Last week, Thomas Kinton, head of Massport (the Massachusetts Port Authority) announced that he would be retiring in June. An advanced announcement of this kind is excellent, as it allows Massport officials to start searching for a replacement for Mr. Kinton.
It also allows them to start saving up to pay for his pension, which is 67% of his salary in his highest earning year. Kinton’s base salary for 2009 was $295,000, so if that was, in fact, his highest earning year while at Massport, he will retire with a lovely annual pension of nearly $200,000.

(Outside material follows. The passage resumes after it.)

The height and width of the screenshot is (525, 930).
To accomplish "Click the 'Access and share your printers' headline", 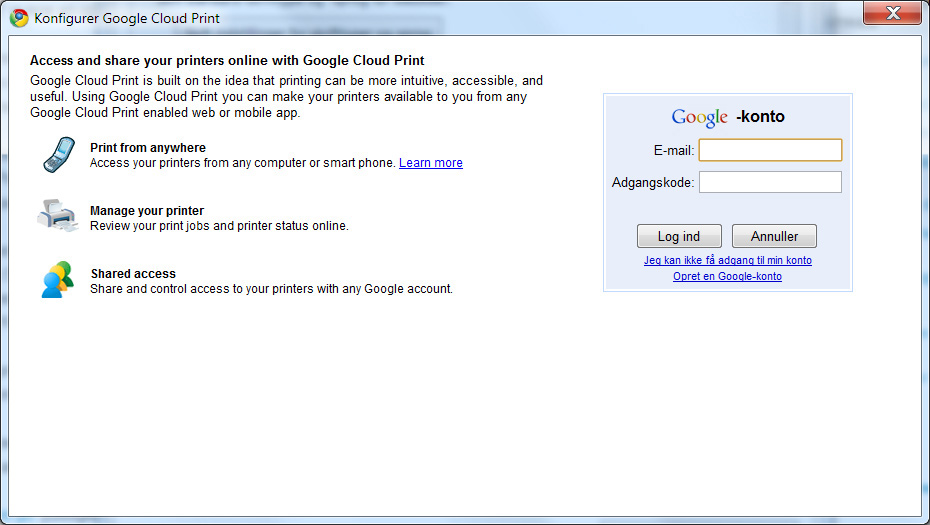I will 227,61.
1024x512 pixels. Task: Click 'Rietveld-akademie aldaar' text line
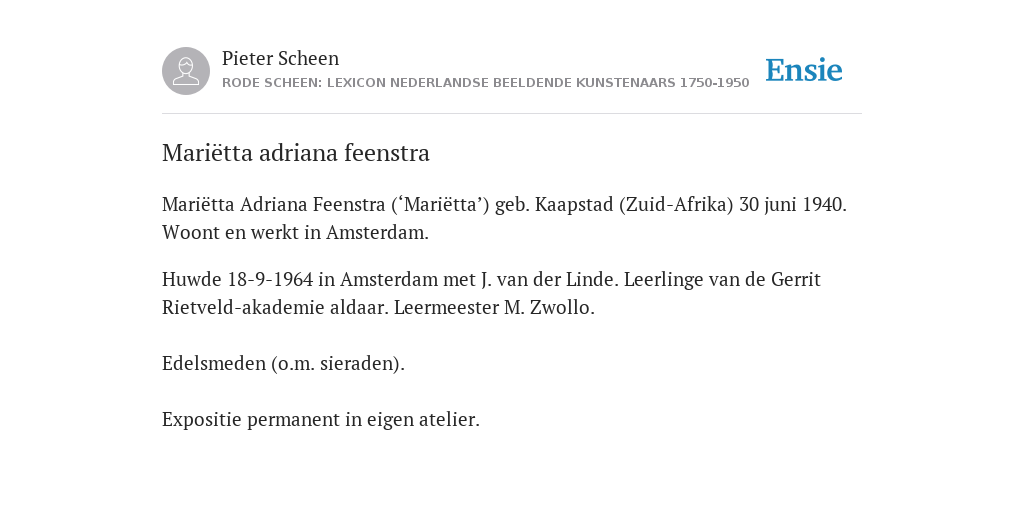(x=378, y=308)
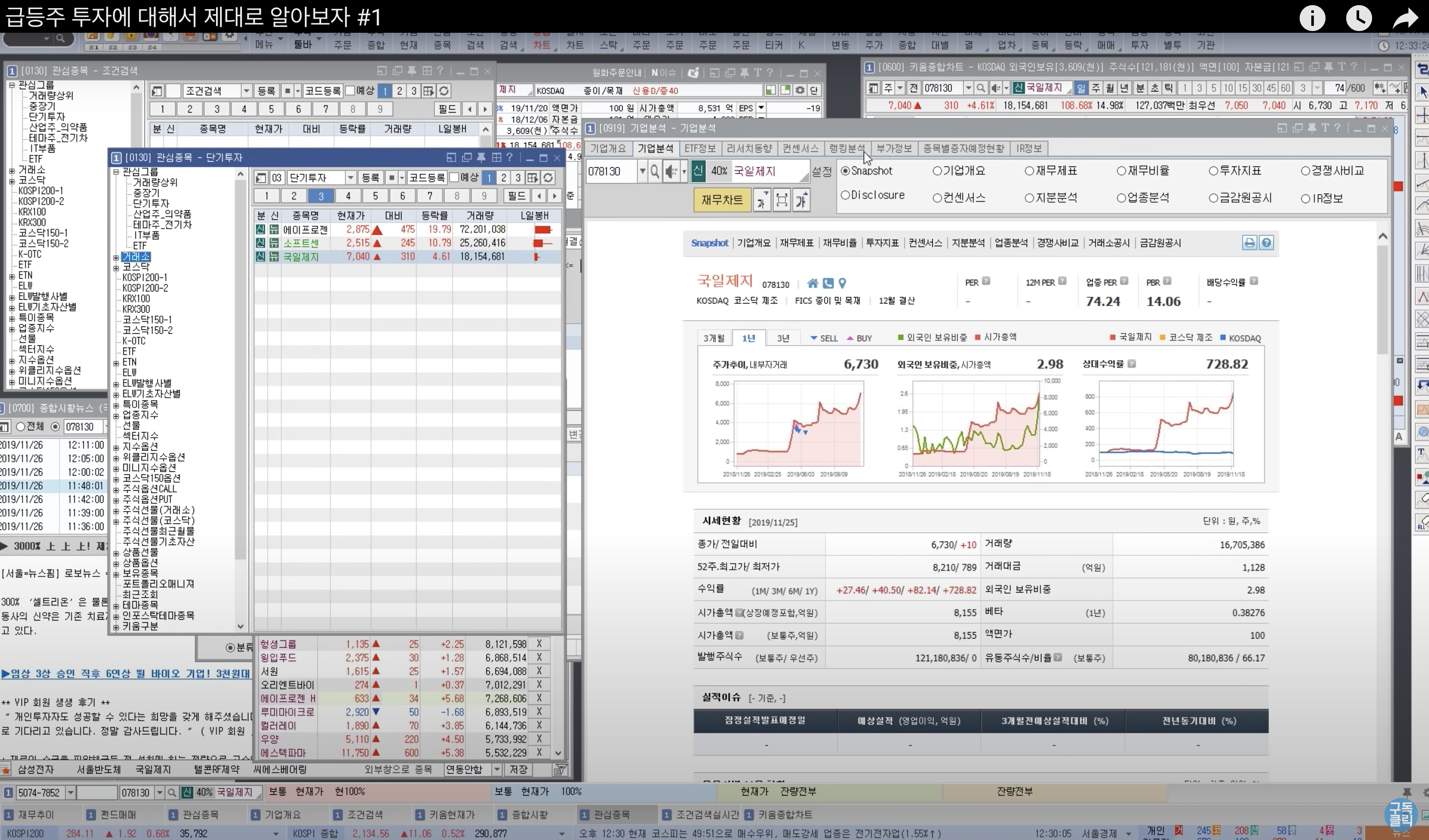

But here’s the real kicker, and I’m tempted to say “only in Massachusetts could this happen,” except that I’m sure one of our readers will find other examples of this. Not only will Kinton retire with $197,000 annually, but the state will also have to kick in a one-time sum because his contract requires that he be paid for all accumulated unused sick time.
Would anyone like to take a guess at how much that is? According to the Boston Globe, Kinton will be paid $450,000 for sick time accrued but unused. That’s half a million bucks that we the taxpayers will be shelling out.
And make no mistake–Kinton has his hand out waiting for the cash:
“It’s what I’ve worked for,’’ Kinton said. “It’s something that is, I think, not the norm. But because I’m a CEO, and there aren’t many CEOs that have gone through the state retirement system with this many years of service, I think it just is not the norm and is the exception to the rule. But it’s the earned benefit and something that I’ve worked very hard for.’’ [emphasis mine]
Wait, what? I thought that’s what a salary was. Sick days are for, well, being sick and staying home so that you don’t infect your co-workers, and so that you can recover. But according to Massport, Mr. Kinton has accumulated 478 sick days during his tenure at the public trough (as of 2009; God only knows how many more days he has racked up in the intervening two years).
Regardless, Mr. Kinton, hero that he no doubt perceives himself to be, will ride off into his sunset years with a bountiful pension and a one-time payout of more-than-oriental splendour.
Because in Massachusetts, the fix is always in.